START Text passage

Multivariate anomaly detection was used to longitudinally analyze all data streams simultaneously to detect signs of relapse. All data streams were aggregated to a daily time scale. Then, given the overall data, each day was associated with a p value quantifying how anomalous that day’s data points were. For a detailed mathematical description of how these p values were calculated, please refer to prior literature11 and the publicly available code written in R and C++ (https://www.notion.so/digitalpsychiatry/Anomaly-Detection-in-R-177a40b5120343fdad1bff6db7632118).

This study classified events with a p-value less than or equal to 0.005 as formal anomalies. This struck a balance between the canonical 0.05 cutoff and a traditional Bonferroni correction, which would classify all events as non-anomalies given the large number of tests performed.

END Text passage
START Entries shown

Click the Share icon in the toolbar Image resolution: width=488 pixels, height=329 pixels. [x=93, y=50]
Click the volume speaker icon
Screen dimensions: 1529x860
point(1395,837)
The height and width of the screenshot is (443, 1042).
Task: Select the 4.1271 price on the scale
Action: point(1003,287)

END Entries shown

Problem to work on:
Extend the passage on detecting relapse with multivariate anomaly detection, picking up after its last sentence.

Result of this exercise:
An anomaly was considered a true positive if it occurred within 30 days of a relapse event. The data streams were first grouped by the method of collection—namely active, passive, or data quality. They were subsequently grouped by the clinical significance of each data stream. These different feature groups were (1) symptoms, (2) sociability, (3) medication, (4) sleep, (5) hometime & screen duration, and (6) engagement.

This anomaly detection model was compared to a naive logistic regression model trained on purely active data. For each month and each participant, the logistic regression model was trained to use a participant’s demographic data, medication adherence survey scores, and psychosis symptom scores, to detect whether a relapse had occurred in that month. Several summary statistics such as root mean squared error, sensitivity, and specificity were calculated for both models. Finally, both models were judged by how much more frequently they predicted a positive result in the 30 days surrounding a relapse as opposed to other timeframes during the study.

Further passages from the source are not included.